At the end of each sentence, a beep sound would be played, and the participants were then asked to judge if the sentence they heard matched the picture as fast as they could. This could ensure that the participants were actively comprehending the sentences instead of pressing buttons only for finishing the task and gave an off-line comprehension accuracy measurement. Participants did not receive any accuracy feedback throughout the experiment.

Procedure

All participants took part in the study at their homes over the web. We implemented the experimental tasks with JsPsych (de Leeuw, Reference de Leeuw2015) in a webpage. Each participant participated in all the experimental tasks, and the entire session lasted approximately 50 to 70 minutes depending on the participants’ age. The presentation of the experimental tasks was counterbalanced to cancel out potential carry-over effects between tasks, such that the comprehension task was administered first to a random half of the participants and the rest were firstly tested with the production task. The whole process of the experiment for each participant was audio-recorded. All the responses in the production task were later transcribed and scored by the first author of this paper. Additionally, all participants and their parents were informed of their ethical rights of participation verbally and in written form prior to the experiment. Before any tasks, participants (and their parents) were asked to press a button on the web page to give consent for their participation. The study has been approved by the institutional ethics committee.

Coding and scoring

For the production task, participants’ responses were coded as either “BA”, “BEI”, “OSV” or “SVO” when the produced utterance was complete, described the targeted action, and carried correct thematic roles. If the utterance was complete and depicted correct actions but carried reversed thematic roles, a coding of “Reversed” would be given. Incomplete or unidentifiable utterances, utterances with incorrect action depicted, utterances failing to establish who did what to whom, e.g., separately describing intransitive actions for the two animals involved in the picture (see example 18), etc., and responses with NP omissions when no morphosyntactic cue is used (see example 19) were coded as “Other” and were excluded from further analysis.
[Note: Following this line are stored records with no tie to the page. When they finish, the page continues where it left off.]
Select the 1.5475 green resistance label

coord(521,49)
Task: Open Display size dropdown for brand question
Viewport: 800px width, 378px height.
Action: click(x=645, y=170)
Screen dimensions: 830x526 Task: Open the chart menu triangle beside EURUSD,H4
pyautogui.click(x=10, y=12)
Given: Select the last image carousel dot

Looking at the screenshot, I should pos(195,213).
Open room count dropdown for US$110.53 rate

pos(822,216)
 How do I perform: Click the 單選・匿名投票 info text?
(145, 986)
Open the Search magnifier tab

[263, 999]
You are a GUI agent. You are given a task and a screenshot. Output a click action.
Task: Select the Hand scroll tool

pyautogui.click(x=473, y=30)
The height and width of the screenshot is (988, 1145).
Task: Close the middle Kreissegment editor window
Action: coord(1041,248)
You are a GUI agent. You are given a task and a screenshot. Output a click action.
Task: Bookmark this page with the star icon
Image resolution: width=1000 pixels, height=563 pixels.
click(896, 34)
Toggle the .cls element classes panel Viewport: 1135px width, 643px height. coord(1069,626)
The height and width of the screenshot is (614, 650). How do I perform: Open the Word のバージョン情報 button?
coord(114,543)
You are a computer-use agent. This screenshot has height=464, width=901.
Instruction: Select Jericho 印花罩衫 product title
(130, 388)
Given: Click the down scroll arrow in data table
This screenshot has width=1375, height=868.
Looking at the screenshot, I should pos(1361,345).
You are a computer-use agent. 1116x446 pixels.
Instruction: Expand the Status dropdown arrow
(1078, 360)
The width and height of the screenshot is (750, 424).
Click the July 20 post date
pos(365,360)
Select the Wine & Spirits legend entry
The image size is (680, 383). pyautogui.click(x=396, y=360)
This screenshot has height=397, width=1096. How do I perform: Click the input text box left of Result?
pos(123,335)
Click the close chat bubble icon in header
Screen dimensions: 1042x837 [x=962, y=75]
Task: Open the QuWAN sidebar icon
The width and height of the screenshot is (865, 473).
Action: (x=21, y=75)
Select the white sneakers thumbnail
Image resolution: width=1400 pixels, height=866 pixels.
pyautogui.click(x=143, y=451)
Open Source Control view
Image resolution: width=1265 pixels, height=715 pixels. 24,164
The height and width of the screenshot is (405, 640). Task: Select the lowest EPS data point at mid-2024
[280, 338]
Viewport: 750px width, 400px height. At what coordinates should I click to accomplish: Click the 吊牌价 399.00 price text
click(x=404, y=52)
‘Something is chasing after a mouse.’ (Omission of the subject: omitted NP2 in OSV-constructions)

Note that although the same utterance as Example (19) would be coded as a passive in Leonard et al. (Reference Leonard, Wong, Deevy, Stokes and Fletcher2006)’s study with Cantonese children, we did not follow that approach, nor did we code such instances as “OSV”. This is because both subject and object could be omitted freely in Mandarin, especially when the entity depicted is highly recoverable from the context or is in the common ground between interlocutors. Therefore, without the presence of a morphosyntactic cue, the realised NP in example (19) could be interpreted as the subject in SVO- or OSV-constructions as well as the object in OSV-constructions. If we had followed Leonard et al. (Reference Leonard, Wong, Deevy, Stokes and Fletcher2006), we might have artificially overestimated children’s ability in producing OSV-constructions when in fact they are still in the phase of preferring SVO-constructions.

For the comprehension task, all responses were firstly coded as “1” or “0” respectively, when the participant gave a correct or incorrect response to the judgement of whether the sentence matched the picture. We then selected participants with an above chance level (50%) accuracy in the filler trials for further analyses of the experimental items. Secondly, for the RT analyses, we only included the trials where participants gave a correct response to the picture verification task. In trimming the RT data, we excluded extreme values below 500ms or above 5000ms after checking the distribution of the data and outliers that were below or above two standard deviations of the mean calculated for each structure per participant and condition. Then, we converted raw RTs to residual RTs (the differences between the predicted values and the actual value) to control for the differences in length across trials and segments, as well as individual differences in responding to different stimuli. Specifically, the predicted values were calculated for each participant and trial based on the length of each segment using linear mixed effect regressions. Residual RTs were used in further analyses and visualisations of RT data.

Data analysis

Statistical analyses were carried out with the lme4 package and the mlogit package in R (R Core Team, 2018). Multinomial logistic regressions, binomial logistic regressions, and generalised linear mixed-effect regressions were adopted to respectively analyse the production data, accuracy data, and RT data.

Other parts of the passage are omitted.